The number of people living with HIV (PLHIV) with access to effective and life-saving antiretroviral therapy (ART) has grown rapidly in low- and middle-income countries (LMICs) over the past decade.¹ Life expectancy has increased,^2-8 and the burden of opportunistic infections has decreased.^9-12 Data from the U.S. and Europe demonstrate the increasing burden of non-communicable diseases (NCDs) among PLHIV in the era of ART.^13,14 A similar trend is anticipated in LMICs,¹¹ where NCDs are already on the rise among the general population (Appendix, Table A1),^15,16 with earlier age of onset and higher mortality compared to higher-income countries.^17,18 PLHIV in LMICs thus represent a population in whom preventive, screening, and therapeutic strategies for NCDs could offer substantial health benefits.^19-21

Existing HIV infrastructure offers an opportunity to address NCDs and their risk factors.^2,22-24 To date, integration strategies have focused primarily on tuberculosis (TB), sexually transmitted infections (STIs), malaria prevention, and reproductive health,^25-28 with some accompanying evaluations of cost-effectiveness.²⁹ To determine the potential value of integrating clinical care for HIV and NCDs, it is critical to first assess the effectiveness of such integrated interventions. Additional questions then follow: Is the integrated approach cost-effective compared to current non-integrated care? Is it affordable? How can it best be implemented in a specific setting? Health economics offers useful methodologies to answer these questions and prioritize efforts. Here, we provide an overview of these methodologies and the data needed for such analyses.

Search Strategy and Selection Criteria

We searched the databases of PubMed and Ovid for studies published in English prior to January 30, 2014. We used the search terms: “HIV,” “tuberculosis,” and “non-communicable diseases” as the first set of terms, with “cost-effectiveness,” “costs,” “integration,” and “Africa” in subsequent searches. We also searched for specific NCDs such as “cervical cancer,” “depression,” and “hypertension.” We then used the bibliographies of relevant articles to expand the list of eligible articles.

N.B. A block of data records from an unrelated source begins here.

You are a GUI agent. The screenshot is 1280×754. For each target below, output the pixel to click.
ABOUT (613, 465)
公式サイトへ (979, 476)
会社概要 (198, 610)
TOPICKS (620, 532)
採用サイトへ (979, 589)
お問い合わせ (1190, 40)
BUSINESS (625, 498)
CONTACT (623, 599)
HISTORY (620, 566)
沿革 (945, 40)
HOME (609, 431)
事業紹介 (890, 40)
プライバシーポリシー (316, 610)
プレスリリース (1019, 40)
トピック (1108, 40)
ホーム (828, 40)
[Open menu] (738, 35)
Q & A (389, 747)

Cost-Effectiveness Analysis

Cost-effectiveness analysis (CEA) and mathematical modeling provide guidance for strategic prioritization of resources by projecting clinical outcomes from specific strategies and examining the comparative value of different strategies. CEA evaluates both effectiveness (e.g., in years of life saved, YLS) and costs to calculate an incremental cost-effectiveness ratio (ICER, or Δ costs / Δ effectiveness) that quantifies the value of different strategies of care. Guided by recommendations from WHO CHOICE,³⁰ a strategy is often considered “cost-effective” if its ICER is less than three times the country-specific per capita gross domestic product (GDP) and “very cost-effective” if its ICER is less than the per capita GDP. Such analyses can inform policy and allocation of resources for HIV guidelines and care.^31-33

Data Needed

For which specific NCDs will integration with HIV services have the greatest impact? As discussed by Petersen et al. in this supplement,³⁴ leveraging multi-regional research and programmatic HIV cohorts in LMICs can identify the prevalence and incidence of specific NCDs, including their risk factors and attributable mortality.^35-37 The competing risks of different NCDs and HIV infection must be understood in order to prioritize an expansion of care services for PLHIV.^38,39

The value of integration depends on the accuracy and availability of screening and prevention strategies, successful linkage to treatment for those who are eligible, and the effectiveness of the treatment. Necessary data include diagnostic test performance (e.g., sensitivity, specificity) in settings with different disease prevalence (e.g., yielding different positive and negative predictive values) and the risks associated with screening methods.⁴⁰ Easily-administered, low-cost tests that yield results rapidly—particularly point-of-care diagnostic tests—could be used in integrating NCD screening into HIV care.⁴¹ Access to treatment and risk factor modification after screening and diagnosis will also affect the value of integrating services.⁴⁰ Treatment outcomes include effectiveness, relapse, the frequency and severity of treatment-associated adverse events, and quality of life,⁴² using either quality-adjusted life years (QALYs)⁴³ or disability-adjusted life years (DALYs).⁴⁴

Costs are a major consideration, especially where resources are most limited,⁴⁵ and include direct medical costs (e.g., diagnostic tests, preventive strategies, treatments) and costs for infrastructure, personnel, training, and monitoring and evaluation activities.^46,47 Adding costs of NCD screening and treatment to already overstretched health services must be weighed against the burden inflicted by NCDs, including the direct costs associated with management of advanced disease and indirect costs such as time costs (e.g., lost wages) for those affected.⁴⁸ Additionally, integrating NCD services with existing HIV infrastructure could decrease overall costs by taking advantage of efficiencies of scope.

Outcomes of Interest

CEA can use modeling methods to project clinical outcomes and comparative value of interventions for NCD prevention, screening, and management. While clinical trials largely define outcomes at early time points, models can estimate the clinical impact of interventions in the short- and long-term. CEA also quantifies the value of one strategy compared to another by projecting the additional clinical benefits attained for resources used.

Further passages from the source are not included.